**Directive:** Extract each line of the data that contains the word "Instruction".

___ Given data

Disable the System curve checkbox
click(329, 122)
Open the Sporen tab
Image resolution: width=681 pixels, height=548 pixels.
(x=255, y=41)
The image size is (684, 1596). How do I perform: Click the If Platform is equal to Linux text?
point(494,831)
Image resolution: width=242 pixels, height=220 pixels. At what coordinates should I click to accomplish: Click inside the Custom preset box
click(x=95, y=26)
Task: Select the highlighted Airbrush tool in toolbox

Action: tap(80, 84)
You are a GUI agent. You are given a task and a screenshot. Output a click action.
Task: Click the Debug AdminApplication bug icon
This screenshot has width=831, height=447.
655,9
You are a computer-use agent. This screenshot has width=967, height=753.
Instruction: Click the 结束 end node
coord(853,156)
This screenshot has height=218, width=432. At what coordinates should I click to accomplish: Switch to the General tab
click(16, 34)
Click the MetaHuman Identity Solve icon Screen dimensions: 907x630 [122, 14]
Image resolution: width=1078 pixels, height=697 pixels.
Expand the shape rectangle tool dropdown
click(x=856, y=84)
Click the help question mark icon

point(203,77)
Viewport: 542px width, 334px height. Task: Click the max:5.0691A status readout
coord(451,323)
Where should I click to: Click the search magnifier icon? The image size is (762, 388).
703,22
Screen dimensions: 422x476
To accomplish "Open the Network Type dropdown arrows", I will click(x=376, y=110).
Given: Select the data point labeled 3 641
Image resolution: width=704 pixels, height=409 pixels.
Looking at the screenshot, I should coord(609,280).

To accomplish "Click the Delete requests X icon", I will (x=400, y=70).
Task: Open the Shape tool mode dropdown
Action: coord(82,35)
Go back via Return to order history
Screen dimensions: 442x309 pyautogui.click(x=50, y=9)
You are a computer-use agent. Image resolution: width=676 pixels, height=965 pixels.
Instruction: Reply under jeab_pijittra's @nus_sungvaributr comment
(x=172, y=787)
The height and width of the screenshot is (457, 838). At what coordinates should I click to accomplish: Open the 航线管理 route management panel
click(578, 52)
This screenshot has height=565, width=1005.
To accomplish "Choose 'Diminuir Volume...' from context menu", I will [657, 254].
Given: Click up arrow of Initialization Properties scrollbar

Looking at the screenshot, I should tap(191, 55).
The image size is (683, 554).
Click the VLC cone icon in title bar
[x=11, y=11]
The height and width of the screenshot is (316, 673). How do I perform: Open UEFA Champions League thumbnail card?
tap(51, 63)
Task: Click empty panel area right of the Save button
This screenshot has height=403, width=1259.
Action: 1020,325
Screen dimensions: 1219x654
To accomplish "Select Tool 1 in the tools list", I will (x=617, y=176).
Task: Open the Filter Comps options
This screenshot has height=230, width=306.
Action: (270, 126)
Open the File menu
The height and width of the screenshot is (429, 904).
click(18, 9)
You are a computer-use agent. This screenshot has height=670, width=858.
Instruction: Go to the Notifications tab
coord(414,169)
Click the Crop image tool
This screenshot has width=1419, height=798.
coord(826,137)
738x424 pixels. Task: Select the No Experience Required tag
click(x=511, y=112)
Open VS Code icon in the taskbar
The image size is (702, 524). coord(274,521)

______

**Solved exercise:**
Instruction: Click the 结束 end node
Instruction: Reply under jeab_pijittra's @nus_sungvaributr comment
Instruction: Go to the Notifications tab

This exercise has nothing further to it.